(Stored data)
□ □ □ □ □

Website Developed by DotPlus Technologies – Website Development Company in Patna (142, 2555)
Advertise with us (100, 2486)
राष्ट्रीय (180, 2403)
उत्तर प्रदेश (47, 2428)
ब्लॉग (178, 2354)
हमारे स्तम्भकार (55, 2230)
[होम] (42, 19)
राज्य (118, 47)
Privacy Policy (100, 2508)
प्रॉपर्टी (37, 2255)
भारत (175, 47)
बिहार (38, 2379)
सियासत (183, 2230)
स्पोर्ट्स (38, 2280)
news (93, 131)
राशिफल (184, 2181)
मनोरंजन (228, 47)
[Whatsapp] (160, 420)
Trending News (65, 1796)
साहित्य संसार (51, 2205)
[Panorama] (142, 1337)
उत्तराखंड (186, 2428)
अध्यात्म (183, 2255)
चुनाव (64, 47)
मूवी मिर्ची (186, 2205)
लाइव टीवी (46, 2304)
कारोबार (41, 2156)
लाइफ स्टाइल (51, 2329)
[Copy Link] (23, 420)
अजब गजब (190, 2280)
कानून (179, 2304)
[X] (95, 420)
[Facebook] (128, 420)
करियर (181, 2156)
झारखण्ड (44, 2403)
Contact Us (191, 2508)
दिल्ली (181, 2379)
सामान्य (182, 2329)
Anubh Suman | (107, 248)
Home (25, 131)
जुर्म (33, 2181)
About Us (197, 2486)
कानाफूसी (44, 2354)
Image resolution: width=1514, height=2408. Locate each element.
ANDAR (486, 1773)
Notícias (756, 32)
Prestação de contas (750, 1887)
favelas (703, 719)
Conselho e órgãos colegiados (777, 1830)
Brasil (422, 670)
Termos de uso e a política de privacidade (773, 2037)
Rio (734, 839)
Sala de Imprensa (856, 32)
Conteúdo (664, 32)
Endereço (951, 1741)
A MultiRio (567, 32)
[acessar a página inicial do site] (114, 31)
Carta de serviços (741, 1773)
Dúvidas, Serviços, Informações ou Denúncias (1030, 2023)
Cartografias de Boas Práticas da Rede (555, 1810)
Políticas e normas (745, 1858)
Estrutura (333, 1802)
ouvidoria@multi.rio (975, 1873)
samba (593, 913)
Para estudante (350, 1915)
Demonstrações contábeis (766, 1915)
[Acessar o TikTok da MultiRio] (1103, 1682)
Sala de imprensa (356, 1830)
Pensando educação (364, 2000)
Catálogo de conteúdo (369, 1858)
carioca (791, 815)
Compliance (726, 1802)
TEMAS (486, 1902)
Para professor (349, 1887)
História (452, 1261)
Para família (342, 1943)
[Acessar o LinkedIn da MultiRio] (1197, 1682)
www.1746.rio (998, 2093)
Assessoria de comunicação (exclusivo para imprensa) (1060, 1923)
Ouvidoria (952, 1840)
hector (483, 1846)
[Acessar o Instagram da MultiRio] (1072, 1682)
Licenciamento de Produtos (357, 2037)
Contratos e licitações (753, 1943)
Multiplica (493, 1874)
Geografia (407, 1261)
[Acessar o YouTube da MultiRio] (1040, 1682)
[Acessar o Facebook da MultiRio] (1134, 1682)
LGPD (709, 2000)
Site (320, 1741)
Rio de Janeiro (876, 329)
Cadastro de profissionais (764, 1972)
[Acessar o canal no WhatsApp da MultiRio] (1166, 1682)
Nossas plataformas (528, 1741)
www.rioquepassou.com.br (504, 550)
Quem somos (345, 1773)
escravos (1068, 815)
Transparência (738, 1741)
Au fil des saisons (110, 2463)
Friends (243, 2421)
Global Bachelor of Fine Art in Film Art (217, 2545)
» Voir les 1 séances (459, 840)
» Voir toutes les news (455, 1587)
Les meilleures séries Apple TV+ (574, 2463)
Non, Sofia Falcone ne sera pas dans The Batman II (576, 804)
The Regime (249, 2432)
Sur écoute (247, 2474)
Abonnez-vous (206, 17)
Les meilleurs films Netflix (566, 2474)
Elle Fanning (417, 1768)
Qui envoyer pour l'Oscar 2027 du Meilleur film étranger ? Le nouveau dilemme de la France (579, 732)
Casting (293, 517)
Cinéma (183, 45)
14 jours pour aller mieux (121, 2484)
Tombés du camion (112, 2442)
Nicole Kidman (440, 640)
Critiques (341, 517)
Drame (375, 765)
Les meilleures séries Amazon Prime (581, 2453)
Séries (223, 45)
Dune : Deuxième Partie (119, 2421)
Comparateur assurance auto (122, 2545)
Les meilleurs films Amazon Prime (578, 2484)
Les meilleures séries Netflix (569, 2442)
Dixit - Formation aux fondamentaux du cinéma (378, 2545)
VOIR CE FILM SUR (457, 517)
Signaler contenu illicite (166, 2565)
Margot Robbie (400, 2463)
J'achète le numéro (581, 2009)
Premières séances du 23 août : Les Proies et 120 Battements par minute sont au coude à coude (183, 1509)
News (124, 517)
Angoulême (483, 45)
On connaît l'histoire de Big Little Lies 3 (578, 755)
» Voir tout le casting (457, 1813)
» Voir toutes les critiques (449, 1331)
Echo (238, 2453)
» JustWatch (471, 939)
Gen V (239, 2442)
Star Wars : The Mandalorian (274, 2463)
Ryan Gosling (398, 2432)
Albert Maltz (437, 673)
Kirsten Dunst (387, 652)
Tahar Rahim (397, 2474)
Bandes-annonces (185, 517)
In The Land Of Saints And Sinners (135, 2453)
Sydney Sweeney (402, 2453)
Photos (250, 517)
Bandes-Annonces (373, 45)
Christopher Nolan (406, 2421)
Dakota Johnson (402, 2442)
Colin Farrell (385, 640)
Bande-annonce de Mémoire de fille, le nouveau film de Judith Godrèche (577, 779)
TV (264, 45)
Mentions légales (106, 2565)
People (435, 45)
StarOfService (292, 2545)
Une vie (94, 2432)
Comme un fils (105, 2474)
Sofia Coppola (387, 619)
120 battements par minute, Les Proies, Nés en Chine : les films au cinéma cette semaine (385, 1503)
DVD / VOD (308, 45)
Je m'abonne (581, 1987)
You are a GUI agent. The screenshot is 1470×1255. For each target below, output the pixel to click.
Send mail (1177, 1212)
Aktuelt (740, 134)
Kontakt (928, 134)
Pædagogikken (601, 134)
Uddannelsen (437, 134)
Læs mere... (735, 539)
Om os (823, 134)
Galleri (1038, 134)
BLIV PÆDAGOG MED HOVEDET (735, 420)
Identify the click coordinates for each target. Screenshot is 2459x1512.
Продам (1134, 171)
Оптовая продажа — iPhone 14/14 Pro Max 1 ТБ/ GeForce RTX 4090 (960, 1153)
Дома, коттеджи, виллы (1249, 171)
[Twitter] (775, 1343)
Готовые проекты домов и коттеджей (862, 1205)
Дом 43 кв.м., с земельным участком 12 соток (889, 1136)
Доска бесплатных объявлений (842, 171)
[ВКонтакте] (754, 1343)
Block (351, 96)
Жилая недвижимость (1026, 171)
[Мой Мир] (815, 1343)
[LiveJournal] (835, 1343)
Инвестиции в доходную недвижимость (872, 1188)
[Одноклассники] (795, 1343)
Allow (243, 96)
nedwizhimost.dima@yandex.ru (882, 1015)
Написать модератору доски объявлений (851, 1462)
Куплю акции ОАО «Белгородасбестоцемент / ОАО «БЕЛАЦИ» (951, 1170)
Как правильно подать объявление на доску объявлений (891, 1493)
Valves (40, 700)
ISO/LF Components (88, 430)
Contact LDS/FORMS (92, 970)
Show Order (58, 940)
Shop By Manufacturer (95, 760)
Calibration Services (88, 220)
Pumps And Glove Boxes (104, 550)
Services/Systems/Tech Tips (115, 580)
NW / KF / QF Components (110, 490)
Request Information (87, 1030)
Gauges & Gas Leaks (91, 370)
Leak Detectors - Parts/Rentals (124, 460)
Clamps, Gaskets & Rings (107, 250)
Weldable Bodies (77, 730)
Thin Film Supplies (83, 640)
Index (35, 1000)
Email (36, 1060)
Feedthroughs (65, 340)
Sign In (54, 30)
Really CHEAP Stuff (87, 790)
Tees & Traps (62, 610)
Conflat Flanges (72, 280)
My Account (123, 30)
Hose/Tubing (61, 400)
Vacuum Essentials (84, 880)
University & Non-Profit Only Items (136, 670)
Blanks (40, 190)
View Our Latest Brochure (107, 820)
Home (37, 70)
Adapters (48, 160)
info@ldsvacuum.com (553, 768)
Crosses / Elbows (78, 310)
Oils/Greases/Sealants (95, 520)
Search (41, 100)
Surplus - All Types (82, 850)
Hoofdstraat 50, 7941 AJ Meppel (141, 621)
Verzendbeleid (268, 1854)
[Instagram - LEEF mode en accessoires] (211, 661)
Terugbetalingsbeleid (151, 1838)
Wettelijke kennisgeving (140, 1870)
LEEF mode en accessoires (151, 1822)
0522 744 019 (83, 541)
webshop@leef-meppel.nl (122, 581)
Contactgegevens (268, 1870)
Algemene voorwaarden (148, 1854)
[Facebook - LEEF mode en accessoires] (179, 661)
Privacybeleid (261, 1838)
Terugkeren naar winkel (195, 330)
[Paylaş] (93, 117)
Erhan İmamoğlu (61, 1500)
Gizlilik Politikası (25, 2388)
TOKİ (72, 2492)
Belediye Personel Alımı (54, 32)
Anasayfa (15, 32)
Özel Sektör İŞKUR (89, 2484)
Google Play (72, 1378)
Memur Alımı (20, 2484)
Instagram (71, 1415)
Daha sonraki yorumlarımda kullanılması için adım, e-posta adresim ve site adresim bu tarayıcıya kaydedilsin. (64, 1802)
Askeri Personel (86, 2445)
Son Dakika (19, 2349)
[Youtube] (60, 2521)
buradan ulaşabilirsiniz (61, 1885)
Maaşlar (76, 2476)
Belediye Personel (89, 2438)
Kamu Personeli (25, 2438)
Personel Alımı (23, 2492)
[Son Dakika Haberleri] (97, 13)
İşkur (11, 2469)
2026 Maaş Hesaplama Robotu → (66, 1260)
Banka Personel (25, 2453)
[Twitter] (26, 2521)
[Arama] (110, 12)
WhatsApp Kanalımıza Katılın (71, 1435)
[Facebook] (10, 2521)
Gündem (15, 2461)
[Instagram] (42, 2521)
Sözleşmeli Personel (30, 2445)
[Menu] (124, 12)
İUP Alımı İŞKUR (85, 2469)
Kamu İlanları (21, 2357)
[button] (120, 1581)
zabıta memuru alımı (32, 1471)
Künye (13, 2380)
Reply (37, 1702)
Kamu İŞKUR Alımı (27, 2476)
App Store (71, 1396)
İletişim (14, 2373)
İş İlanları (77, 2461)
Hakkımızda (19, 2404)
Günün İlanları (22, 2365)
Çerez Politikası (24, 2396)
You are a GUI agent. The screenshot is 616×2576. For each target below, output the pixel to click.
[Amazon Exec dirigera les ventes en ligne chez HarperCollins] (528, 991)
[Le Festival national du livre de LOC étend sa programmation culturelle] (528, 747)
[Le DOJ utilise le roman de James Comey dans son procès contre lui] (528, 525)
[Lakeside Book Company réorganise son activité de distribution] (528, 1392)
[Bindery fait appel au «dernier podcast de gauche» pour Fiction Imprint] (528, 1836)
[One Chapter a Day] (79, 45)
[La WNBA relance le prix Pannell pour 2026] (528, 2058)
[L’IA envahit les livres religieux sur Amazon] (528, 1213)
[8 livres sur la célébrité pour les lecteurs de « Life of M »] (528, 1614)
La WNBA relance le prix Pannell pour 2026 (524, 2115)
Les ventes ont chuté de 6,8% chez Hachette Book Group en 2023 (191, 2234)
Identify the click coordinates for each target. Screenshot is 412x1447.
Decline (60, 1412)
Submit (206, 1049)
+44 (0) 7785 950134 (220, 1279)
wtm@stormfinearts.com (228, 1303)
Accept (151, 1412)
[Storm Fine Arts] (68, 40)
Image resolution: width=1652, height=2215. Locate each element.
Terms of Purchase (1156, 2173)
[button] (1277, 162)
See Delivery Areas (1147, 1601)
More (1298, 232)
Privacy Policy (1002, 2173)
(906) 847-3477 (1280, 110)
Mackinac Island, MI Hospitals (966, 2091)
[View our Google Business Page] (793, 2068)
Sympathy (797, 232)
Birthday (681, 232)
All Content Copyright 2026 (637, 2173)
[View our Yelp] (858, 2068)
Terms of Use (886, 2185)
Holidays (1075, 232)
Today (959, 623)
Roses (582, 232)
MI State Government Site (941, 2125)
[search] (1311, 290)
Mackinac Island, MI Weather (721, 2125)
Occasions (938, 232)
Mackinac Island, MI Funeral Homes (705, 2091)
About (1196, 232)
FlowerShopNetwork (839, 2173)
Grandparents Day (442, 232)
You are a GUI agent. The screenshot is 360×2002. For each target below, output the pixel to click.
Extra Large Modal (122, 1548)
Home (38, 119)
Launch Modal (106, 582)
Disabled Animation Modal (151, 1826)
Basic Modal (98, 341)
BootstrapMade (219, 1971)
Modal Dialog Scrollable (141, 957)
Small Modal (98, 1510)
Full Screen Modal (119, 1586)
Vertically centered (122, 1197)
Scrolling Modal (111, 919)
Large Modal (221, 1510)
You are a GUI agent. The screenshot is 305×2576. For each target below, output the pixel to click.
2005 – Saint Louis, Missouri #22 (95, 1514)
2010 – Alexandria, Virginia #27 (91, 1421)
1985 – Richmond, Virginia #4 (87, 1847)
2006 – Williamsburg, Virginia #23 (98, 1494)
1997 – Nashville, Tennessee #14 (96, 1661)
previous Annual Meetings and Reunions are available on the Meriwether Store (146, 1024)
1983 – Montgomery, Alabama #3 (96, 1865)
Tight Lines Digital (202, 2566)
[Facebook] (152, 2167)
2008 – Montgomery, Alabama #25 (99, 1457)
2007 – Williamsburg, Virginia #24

□ □ □ □ □

### PROBLEM TO SOLVE
The required result is an exact repeat of the records above from the line containing "Launch Modal (106, 582)" to their final line.

### ANSWER TO THIS PROBLEM
Launch Modal (106, 582)
Disabled Animation Modal (151, 1826)
Basic Modal (98, 341)
BootstrapMade (219, 1971)
Modal Dialog Scrollable (141, 957)
Small Modal (98, 1510)
Full Screen Modal (119, 1586)
Vertically centered (122, 1197)
Scrolling Modal (111, 919)
Large Modal (221, 1510)
You are a GUI agent. The screenshot is 305×2576. For each target below, output the pixel to click.
2005 – Saint Louis, Missouri #22 (95, 1514)
2010 – Alexandria, Virginia #27 (91, 1421)
1985 – Richmond, Virginia #4 (87, 1847)
2006 – Williamsburg, Virginia #23 (98, 1494)
1997 – Nashville, Tennessee #14 (96, 1661)
previous Annual Meetings and Reunions are available on the Meriwether Store (146, 1024)
1983 – Montgomery, Alabama #3 (96, 1865)
Tight Lines Digital (202, 2566)
[Facebook] (152, 2167)
2008 – Montgomery, Alabama #25 (99, 1457)
2007 – Williamsburg, Virginia #24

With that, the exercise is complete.